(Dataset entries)
┄┄┄┄┄┄┄┄┄┄┄┄┄┄┄┄┄┄┄┄

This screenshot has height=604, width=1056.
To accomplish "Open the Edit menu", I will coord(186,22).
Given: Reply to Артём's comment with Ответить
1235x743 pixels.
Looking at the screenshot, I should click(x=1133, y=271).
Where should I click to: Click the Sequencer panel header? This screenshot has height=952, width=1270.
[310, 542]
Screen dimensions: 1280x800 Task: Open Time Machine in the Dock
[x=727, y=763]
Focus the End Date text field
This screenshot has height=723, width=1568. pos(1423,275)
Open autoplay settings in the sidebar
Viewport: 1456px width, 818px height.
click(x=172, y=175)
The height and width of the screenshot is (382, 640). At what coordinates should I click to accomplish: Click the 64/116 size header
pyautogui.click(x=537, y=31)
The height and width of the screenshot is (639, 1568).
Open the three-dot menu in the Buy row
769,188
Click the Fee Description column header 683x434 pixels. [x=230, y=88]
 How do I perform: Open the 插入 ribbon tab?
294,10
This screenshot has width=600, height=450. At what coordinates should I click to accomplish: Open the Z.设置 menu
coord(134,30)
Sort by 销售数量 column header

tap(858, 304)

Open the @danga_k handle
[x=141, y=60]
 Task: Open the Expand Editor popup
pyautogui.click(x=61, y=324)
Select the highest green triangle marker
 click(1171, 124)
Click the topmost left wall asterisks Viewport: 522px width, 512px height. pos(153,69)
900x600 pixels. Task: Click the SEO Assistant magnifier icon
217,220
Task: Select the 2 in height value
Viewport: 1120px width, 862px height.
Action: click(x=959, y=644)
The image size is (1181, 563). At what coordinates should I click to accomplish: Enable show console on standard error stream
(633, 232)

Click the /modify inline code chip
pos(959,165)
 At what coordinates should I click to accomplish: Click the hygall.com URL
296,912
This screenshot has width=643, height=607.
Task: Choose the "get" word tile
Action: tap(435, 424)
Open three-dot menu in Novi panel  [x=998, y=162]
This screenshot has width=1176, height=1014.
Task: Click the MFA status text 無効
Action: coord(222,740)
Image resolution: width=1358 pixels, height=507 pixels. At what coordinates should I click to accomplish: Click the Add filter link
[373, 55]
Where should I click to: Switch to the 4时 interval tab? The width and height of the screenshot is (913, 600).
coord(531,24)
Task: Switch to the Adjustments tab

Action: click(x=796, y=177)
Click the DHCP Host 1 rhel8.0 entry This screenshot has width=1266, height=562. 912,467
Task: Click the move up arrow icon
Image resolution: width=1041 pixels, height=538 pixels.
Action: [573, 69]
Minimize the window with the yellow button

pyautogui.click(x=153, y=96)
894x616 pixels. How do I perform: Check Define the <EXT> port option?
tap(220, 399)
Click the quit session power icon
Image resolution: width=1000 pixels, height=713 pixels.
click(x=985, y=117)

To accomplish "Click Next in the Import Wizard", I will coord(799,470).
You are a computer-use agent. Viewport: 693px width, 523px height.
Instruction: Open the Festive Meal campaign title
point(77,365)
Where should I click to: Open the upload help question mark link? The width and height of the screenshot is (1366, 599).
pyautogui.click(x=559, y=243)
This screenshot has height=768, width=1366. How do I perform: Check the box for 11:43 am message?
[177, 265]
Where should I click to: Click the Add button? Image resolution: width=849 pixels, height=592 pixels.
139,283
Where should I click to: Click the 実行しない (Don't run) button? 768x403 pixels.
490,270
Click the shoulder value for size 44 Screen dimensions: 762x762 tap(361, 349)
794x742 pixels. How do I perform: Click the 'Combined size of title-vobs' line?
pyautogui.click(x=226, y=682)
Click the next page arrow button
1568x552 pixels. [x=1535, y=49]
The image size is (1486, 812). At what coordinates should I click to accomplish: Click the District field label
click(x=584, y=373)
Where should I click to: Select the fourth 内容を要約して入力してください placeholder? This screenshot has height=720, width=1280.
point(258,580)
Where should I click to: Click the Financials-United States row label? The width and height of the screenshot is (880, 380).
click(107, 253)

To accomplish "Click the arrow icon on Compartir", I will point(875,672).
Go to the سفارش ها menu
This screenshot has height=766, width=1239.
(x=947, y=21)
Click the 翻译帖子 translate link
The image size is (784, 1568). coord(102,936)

┄┄┄┄┄┄┄┄┄┄┄┄┄┄┄┄┄┄┄┄

*Description of the task:* I'd like all of the entries written out again exactly as they appear above.

*Response to the exercise:*
This screenshot has height=604, width=1056.
To accomplish "Open the Edit menu", I will coord(186,22).
Given: Reply to Артём's comment with Ответить
1235x743 pixels.
Looking at the screenshot, I should click(x=1133, y=271).
Where should I click to: Click the Sequencer panel header? This screenshot has height=952, width=1270.
[310, 542]
Screen dimensions: 1280x800 Task: Open Time Machine in the Dock
[x=727, y=763]
Focus the End Date text field
This screenshot has height=723, width=1568. pos(1423,275)
Open autoplay settings in the sidebar
Viewport: 1456px width, 818px height.
click(x=172, y=175)
The height and width of the screenshot is (382, 640). At what coordinates should I click to accomplish: Click the 64/116 size header
pyautogui.click(x=537, y=31)
The height and width of the screenshot is (639, 1568).
Open the three-dot menu in the Buy row
769,188
Click the Fee Description column header 683x434 pixels. [x=230, y=88]
 How do I perform: Open the 插入 ribbon tab?
294,10
This screenshot has width=600, height=450. At what coordinates should I click to accomplish: Open the Z.设置 menu
coord(134,30)
Sort by 销售数量 column header

tap(858, 304)

Open the @danga_k handle
[x=141, y=60]
 Task: Open the Expand Editor popup
pyautogui.click(x=61, y=324)
Select the highest green triangle marker
 click(1171, 124)
Click the topmost left wall asterisks Viewport: 522px width, 512px height. pos(153,69)
900x600 pixels. Task: Click the SEO Assistant magnifier icon
217,220
Task: Select the 2 in height value
Viewport: 1120px width, 862px height.
Action: click(x=959, y=644)
The image size is (1181, 563). At what coordinates should I click to accomplish: Enable show console on standard error stream
(633, 232)

Click the /modify inline code chip
pos(959,165)
 At what coordinates should I click to accomplish: Click the hygall.com URL
296,912
This screenshot has width=643, height=607.
Task: Choose the "get" word tile
Action: tap(435, 424)
Open three-dot menu in Novi panel  [x=998, y=162]
This screenshot has width=1176, height=1014.
Task: Click the MFA status text 無効
Action: coord(222,740)
Image resolution: width=1358 pixels, height=507 pixels. At what coordinates should I click to accomplish: Click the Add filter link
[373, 55]
Where should I click to: Switch to the 4时 interval tab? The width and height of the screenshot is (913, 600).
coord(531,24)
Task: Switch to the Adjustments tab

Action: click(x=796, y=177)
Click the DHCP Host 1 rhel8.0 entry This screenshot has width=1266, height=562. 912,467
Task: Click the move up arrow icon
Image resolution: width=1041 pixels, height=538 pixels.
Action: [573, 69]
Minimize the window with the yellow button

pyautogui.click(x=153, y=96)
894x616 pixels. How do I perform: Check Define the <EXT> port option?
tap(220, 399)
Click the quit session power icon
Image resolution: width=1000 pixels, height=713 pixels.
click(x=985, y=117)

To accomplish "Click Next in the Import Wizard", I will coord(799,470).
You are a computer-use agent. Viewport: 693px width, 523px height.
Instruction: Open the Festive Meal campaign title
point(77,365)
Where should I click to: Open the upload help question mark link? The width and height of the screenshot is (1366, 599).
pyautogui.click(x=559, y=243)
This screenshot has height=768, width=1366. How do I perform: Check the box for 11:43 am message?
[177, 265]
Where should I click to: Click the Add button? Image resolution: width=849 pixels, height=592 pixels.
139,283
Where should I click to: Click the 実行しない (Don't run) button? 768x403 pixels.
490,270
Click the shoulder value for size 44 Screen dimensions: 762x762 tap(361, 349)
794x742 pixels. How do I perform: Click the 'Combined size of title-vobs' line?
pyautogui.click(x=226, y=682)
Click the next page arrow button
1568x552 pixels. [x=1535, y=49]
The image size is (1486, 812). At what coordinates should I click to accomplish: Click the District field label
click(x=584, y=373)
Where should I click to: Select the fourth 内容を要約して入力してください placeholder? This screenshot has height=720, width=1280.
point(258,580)
Where should I click to: Click the Financials-United States row label? The width and height of the screenshot is (880, 380).
click(107, 253)

To accomplish "Click the arrow icon on Compartir", I will point(875,672).
Go to the سفارش ها menu
This screenshot has height=766, width=1239.
(x=947, y=21)
Click the 翻译帖子 translate link
The image size is (784, 1568). coord(102,936)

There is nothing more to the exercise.